### Directions
Would you reproduce the entries exactly, including every line?

(Stored items)
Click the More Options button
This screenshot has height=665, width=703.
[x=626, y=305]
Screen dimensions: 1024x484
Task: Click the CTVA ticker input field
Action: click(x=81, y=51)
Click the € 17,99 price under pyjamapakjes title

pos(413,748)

### Final answer
Click the More Options button
This screenshot has height=665, width=703.
[x=626, y=305]
Screen dimensions: 1024x484
Task: Click the CTVA ticker input field
Action: click(x=81, y=51)
Click the € 17,99 price under pyjamapakjes title

pos(413,748)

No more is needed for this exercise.